Hollowvictory · 30/05/2019 17:38

I'm getting the impression you're not someone that thinks ahead e. G no wedding insurance and you didnt check that your family were available when changing the date. 😳

SolitudeAtAltitude · 30/05/2019 17:39

they can't make it due to ther work commitments.

They are probably not offended, but your e-mail explaining how YO got time off for your honeymoon, and that they just need to try harder to get time off....that is just putting pressure on. I would not know how to reply to that Grin

I would probably simply not reply to such a pushy mail, as there is nothing much you can see other than "can't do"

coffeeaddiction · 30/05/2019 17:39

She should try and get it off but it seems silly to book Easter weekend when lots of people may be going away on holiday /visit family

maidenover · 30/05/2019 17:39

Your dates don’t tally up. Are you getting married in 2020 or 2021?

TanMateix · 30/05/2019 17:40

The work rules are bendable in extraordinary circumstances, a close family member wedding is one. There are always ways around it, you cover for other people in advance so they can cover for you. Obviously there are nasty bosses that would even ask you to change the funeral of your own mother so you can go to a one hour meeting on the day but such arses are rare.

If she doesn’t even want to try, why would you bother to change everything to suit her? It is not “her” wedding after all.

edwinbear · 30/05/2019 17:40

OP lots of people won't be able to make it, there will be plenty who have already booked ski trips for Easter, if you book a wedding over a public holiday that will always be a risk.

MrHaroldFry · 30/05/2019 17:41

It's a wedding Invitation, not a summons.

Yes, ideally you would have checked that all the 'key players' in both families could make the date. You didn't and now future DH sister and her partner can't make it. I'm sure they will ask at work, but if contracted to have no time off at certain business critical periods, they are unlikely to be granted time off.

So, you plod on and keep the date, or, if her not being there is a showstopper you rearrange for the third time.

lyralalala · 30/05/2019 17:42

I'm always amazed when people don't run dates past close family members and then get sniffy when they can't attend.

Some work places simply don't allow time off at certain points. When I worked in a school the head would sometimes give unpaid leave for family weddings, but there would have been no point asking at critical times of the year as it just wouldn't happen.
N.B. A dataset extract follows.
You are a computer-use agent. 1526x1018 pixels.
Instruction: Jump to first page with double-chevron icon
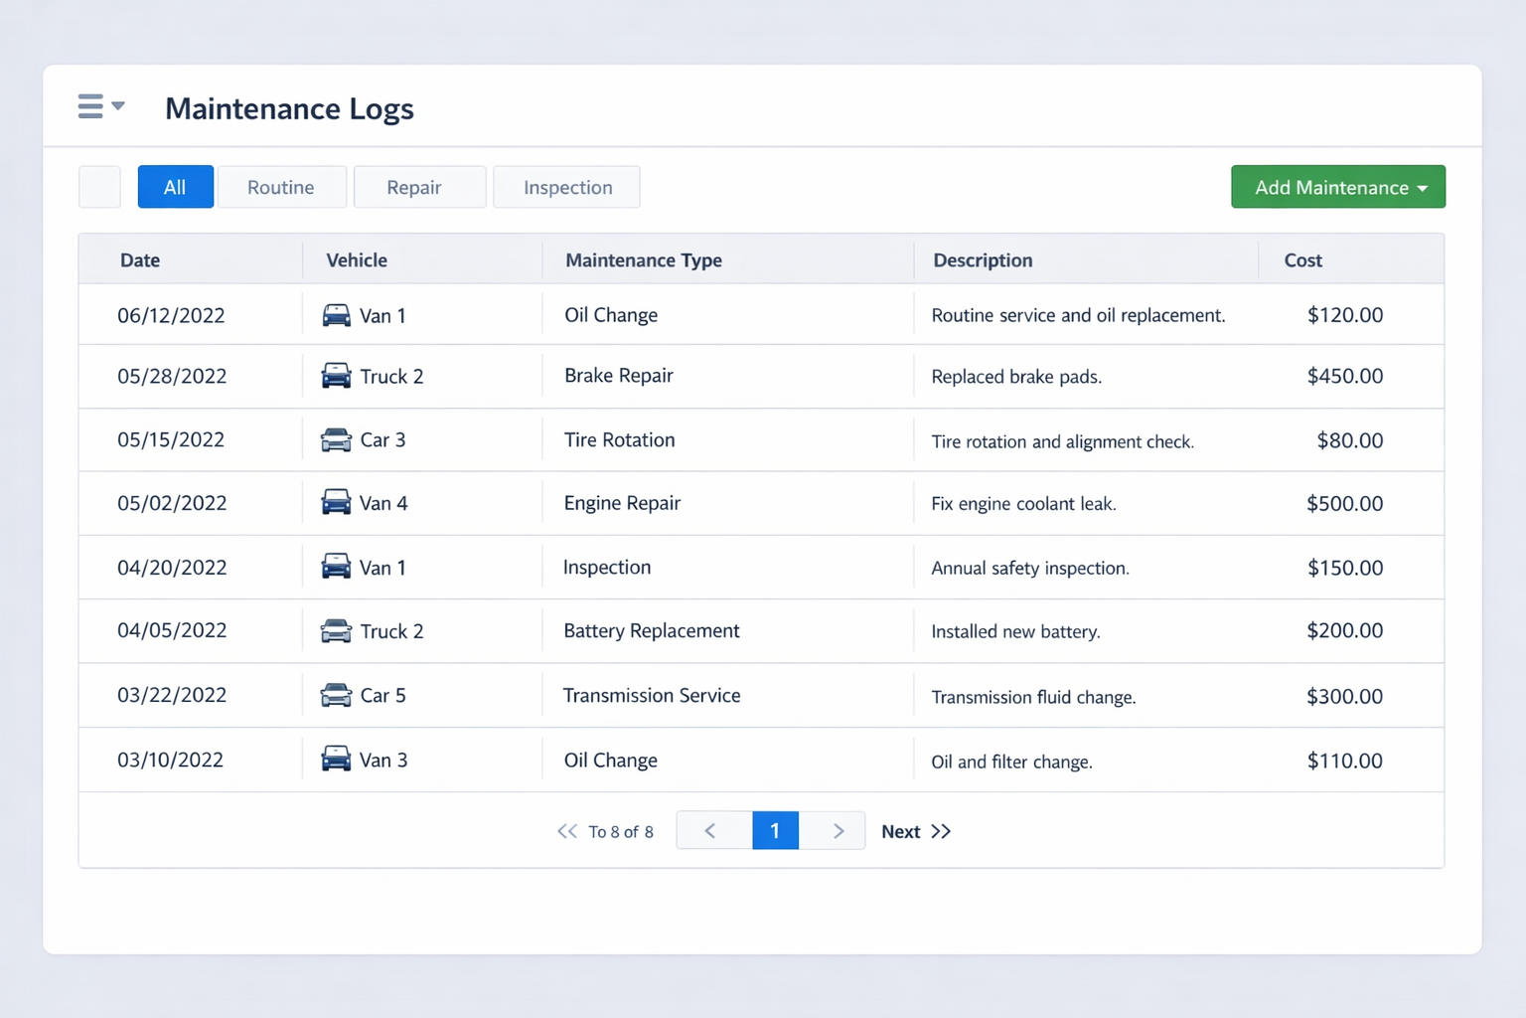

What does your other half want to do? If it's important to him to have his sister there you'll have to change the date. If it's not you go ahead.

TanMateix · 30/05/2019 17:42

I think Easter weekend is not such a bad time especially with such a long notice. It makes things easier I would say, you don’t need to ask for days off at work or Use annual leave you would like to use to save money in holiday clubs or the like.